[Description of the task]
Please give the data again in full, precisely as it is written.
—————
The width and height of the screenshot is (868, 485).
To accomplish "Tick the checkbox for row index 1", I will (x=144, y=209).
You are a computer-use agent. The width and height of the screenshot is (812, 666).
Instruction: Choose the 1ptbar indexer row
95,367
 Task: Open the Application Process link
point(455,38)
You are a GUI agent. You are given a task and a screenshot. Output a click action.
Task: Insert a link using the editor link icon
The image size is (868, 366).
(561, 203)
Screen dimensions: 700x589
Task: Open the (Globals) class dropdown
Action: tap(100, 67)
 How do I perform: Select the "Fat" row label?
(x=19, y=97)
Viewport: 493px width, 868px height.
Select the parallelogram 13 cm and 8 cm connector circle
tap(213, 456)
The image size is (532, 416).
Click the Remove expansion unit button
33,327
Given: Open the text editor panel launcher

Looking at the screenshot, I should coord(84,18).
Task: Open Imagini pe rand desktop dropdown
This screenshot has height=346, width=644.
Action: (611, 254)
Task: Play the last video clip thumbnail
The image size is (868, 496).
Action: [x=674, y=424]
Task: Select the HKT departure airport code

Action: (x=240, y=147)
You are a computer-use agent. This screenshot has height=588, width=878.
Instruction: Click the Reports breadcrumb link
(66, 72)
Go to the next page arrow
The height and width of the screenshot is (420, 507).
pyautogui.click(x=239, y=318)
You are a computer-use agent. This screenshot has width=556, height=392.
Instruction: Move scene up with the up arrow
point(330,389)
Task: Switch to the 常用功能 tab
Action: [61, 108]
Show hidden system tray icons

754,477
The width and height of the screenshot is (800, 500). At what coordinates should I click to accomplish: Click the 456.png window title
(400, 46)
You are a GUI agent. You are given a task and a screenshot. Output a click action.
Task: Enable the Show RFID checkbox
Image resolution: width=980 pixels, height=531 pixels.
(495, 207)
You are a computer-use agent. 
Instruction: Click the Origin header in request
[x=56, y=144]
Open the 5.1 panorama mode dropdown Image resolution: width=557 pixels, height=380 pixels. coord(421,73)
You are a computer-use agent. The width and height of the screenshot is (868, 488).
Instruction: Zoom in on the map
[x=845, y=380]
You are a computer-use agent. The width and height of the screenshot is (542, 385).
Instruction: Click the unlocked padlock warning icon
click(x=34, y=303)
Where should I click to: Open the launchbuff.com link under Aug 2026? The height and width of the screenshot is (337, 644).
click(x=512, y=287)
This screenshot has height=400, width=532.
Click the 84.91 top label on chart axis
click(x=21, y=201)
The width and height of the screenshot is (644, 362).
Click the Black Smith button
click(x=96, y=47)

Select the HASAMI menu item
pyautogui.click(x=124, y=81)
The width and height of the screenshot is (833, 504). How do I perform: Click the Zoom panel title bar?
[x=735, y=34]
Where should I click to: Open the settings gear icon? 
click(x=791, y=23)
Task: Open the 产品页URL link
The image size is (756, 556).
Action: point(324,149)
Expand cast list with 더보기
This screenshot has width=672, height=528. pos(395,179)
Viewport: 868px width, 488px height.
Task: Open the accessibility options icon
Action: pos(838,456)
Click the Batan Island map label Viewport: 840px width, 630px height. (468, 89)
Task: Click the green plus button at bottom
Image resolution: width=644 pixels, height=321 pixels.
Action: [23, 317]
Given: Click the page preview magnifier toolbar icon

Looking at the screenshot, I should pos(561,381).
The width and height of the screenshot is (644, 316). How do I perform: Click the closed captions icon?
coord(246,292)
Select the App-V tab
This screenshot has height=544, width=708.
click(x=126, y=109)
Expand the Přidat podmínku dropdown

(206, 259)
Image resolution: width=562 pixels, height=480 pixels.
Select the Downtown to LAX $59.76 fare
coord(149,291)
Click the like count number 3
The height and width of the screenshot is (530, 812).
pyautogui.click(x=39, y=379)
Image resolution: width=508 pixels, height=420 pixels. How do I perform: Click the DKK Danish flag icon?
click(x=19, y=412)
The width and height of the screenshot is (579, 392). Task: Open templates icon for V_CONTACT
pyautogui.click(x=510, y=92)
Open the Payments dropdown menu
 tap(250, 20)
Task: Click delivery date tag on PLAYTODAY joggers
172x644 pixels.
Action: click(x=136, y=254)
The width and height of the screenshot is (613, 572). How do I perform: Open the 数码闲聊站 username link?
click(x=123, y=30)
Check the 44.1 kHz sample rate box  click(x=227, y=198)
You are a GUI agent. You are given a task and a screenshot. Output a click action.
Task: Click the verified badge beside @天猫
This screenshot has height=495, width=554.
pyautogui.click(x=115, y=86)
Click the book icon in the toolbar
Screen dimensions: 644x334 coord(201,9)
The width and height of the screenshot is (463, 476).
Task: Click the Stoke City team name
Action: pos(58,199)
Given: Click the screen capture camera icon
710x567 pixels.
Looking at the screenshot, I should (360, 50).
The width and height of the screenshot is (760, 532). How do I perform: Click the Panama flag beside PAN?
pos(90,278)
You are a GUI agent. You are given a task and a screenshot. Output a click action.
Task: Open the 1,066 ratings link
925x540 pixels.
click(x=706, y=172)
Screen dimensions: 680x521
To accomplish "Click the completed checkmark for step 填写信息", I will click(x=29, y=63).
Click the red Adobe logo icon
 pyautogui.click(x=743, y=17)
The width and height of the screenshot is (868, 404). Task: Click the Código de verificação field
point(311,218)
—————
[Finished task]
The width and height of the screenshot is (868, 485).
To accomplish "Tick the checkbox for row index 1", I will (x=144, y=209).
You are a computer-use agent. The width and height of the screenshot is (812, 666).
Instruction: Choose the 1ptbar indexer row
95,367
 Task: Open the Application Process link
point(455,38)
You are a GUI agent. You are given a task and a screenshot. Output a click action.
Task: Insert a link using the editor link icon
The image size is (868, 366).
(561, 203)
Screen dimensions: 700x589
Task: Open the (Globals) class dropdown
Action: tap(100, 67)
 How do I perform: Select the "Fat" row label?
(x=19, y=97)
Viewport: 493px width, 868px height.
Select the parallelogram 13 cm and 8 cm connector circle
tap(213, 456)
The image size is (532, 416).
Click the Remove expansion unit button
33,327
Given: Open the text editor panel launcher

Looking at the screenshot, I should coord(84,18).
Task: Open Imagini pe rand desktop dropdown
This screenshot has height=346, width=644.
Action: (611, 254)
Task: Play the last video clip thumbnail
The image size is (868, 496).
Action: [x=674, y=424]
Task: Select the HKT departure airport code

Action: (x=240, y=147)
You are a computer-use agent. This screenshot has height=588, width=878.
Instruction: Click the Reports breadcrumb link
(66, 72)
Go to the next page arrow
The height and width of the screenshot is (420, 507).
pyautogui.click(x=239, y=318)
You are a computer-use agent. This screenshot has width=556, height=392.
Instruction: Move scene up with the up arrow
point(330,389)
Task: Switch to the 常用功能 tab
Action: [61, 108]
Show hidden system tray icons

754,477
The width and height of the screenshot is (800, 500). At what coordinates should I click to accomplish: Click the 456.png window title
(400, 46)
You are a GUI agent. You are given a task and a screenshot. Output a click action.
Task: Enable the Show RFID checkbox
Image resolution: width=980 pixels, height=531 pixels.
(495, 207)
You are a computer-use agent. 
Instruction: Click the Origin header in request
[x=56, y=144]
Open the 5.1 panorama mode dropdown Image resolution: width=557 pixels, height=380 pixels. coord(421,73)
You are a computer-use agent. The width and height of the screenshot is (868, 488).
Instruction: Zoom in on the map
[x=845, y=380]
You are a computer-use agent. The width and height of the screenshot is (542, 385).
Instruction: Click the unlocked padlock warning icon
click(x=34, y=303)
Where should I click to: Open the launchbuff.com link under Aug 2026? The height and width of the screenshot is (337, 644).
click(x=512, y=287)
This screenshot has height=400, width=532.
Click the 84.91 top label on chart axis
click(x=21, y=201)
The width and height of the screenshot is (644, 362).
Click the Black Smith button
click(x=96, y=47)

Select the HASAMI menu item
pyautogui.click(x=124, y=81)
The width and height of the screenshot is (833, 504). How do I perform: Click the Zoom panel title bar?
[x=735, y=34]
Where should I click to: Open the settings gear icon? 
click(x=791, y=23)
Task: Open the 产品页URL link
The image size is (756, 556).
Action: point(324,149)
Expand cast list with 더보기
This screenshot has width=672, height=528. pos(395,179)
Viewport: 868px width, 488px height.
Task: Open the accessibility options icon
Action: pos(838,456)
Click the Batan Island map label Viewport: 840px width, 630px height. (468, 89)
Task: Click the green plus button at bottom
Image resolution: width=644 pixels, height=321 pixels.
Action: [23, 317]
Given: Click the page preview magnifier toolbar icon

Looking at the screenshot, I should pos(561,381).
The width and height of the screenshot is (644, 316). How do I perform: Click the closed captions icon?
coord(246,292)
Select the App-V tab
This screenshot has height=544, width=708.
click(x=126, y=109)
Expand the Přidat podmínku dropdown

(206, 259)
Image resolution: width=562 pixels, height=480 pixels.
Select the Downtown to LAX $59.76 fare
coord(149,291)
Click the like count number 3
The height and width of the screenshot is (530, 812).
pyautogui.click(x=39, y=379)
Image resolution: width=508 pixels, height=420 pixels. How do I perform: Click the DKK Danish flag icon?
click(x=19, y=412)
The width and height of the screenshot is (579, 392). Task: Open templates icon for V_CONTACT
pyautogui.click(x=510, y=92)
Open the Payments dropdown menu
 tap(250, 20)
Task: Click delivery date tag on PLAYTODAY joggers
172x644 pixels.
Action: click(x=136, y=254)
The width and height of the screenshot is (613, 572). How do I perform: Open the 数码闲聊站 username link?
click(x=123, y=30)
Check the 44.1 kHz sample rate box  click(x=227, y=198)
You are a GUI agent. You are given a task and a screenshot. Output a click action.
Task: Click the verified badge beside @天猫
This screenshot has height=495, width=554.
pyautogui.click(x=115, y=86)
Click the book icon in the toolbar
Screen dimensions: 644x334 coord(201,9)
The width and height of the screenshot is (463, 476).
Task: Click the Stoke City team name
Action: pos(58,199)
Given: Click the screen capture camera icon
710x567 pixels.
Looking at the screenshot, I should (360, 50).
The width and height of the screenshot is (760, 532). How do I perform: Click the Panama flag beside PAN?
pos(90,278)
You are a GUI agent. You are given a task and a screenshot. Output a click action.
Task: Open the 1,066 ratings link
925x540 pixels.
click(x=706, y=172)
Screen dimensions: 680x521
To accomplish "Click the completed checkmark for step 填写信息", I will click(x=29, y=63).
Click the red Adobe logo icon
 pyautogui.click(x=743, y=17)
The width and height of the screenshot is (868, 404). Task: Click the Código de verificação field
point(311,218)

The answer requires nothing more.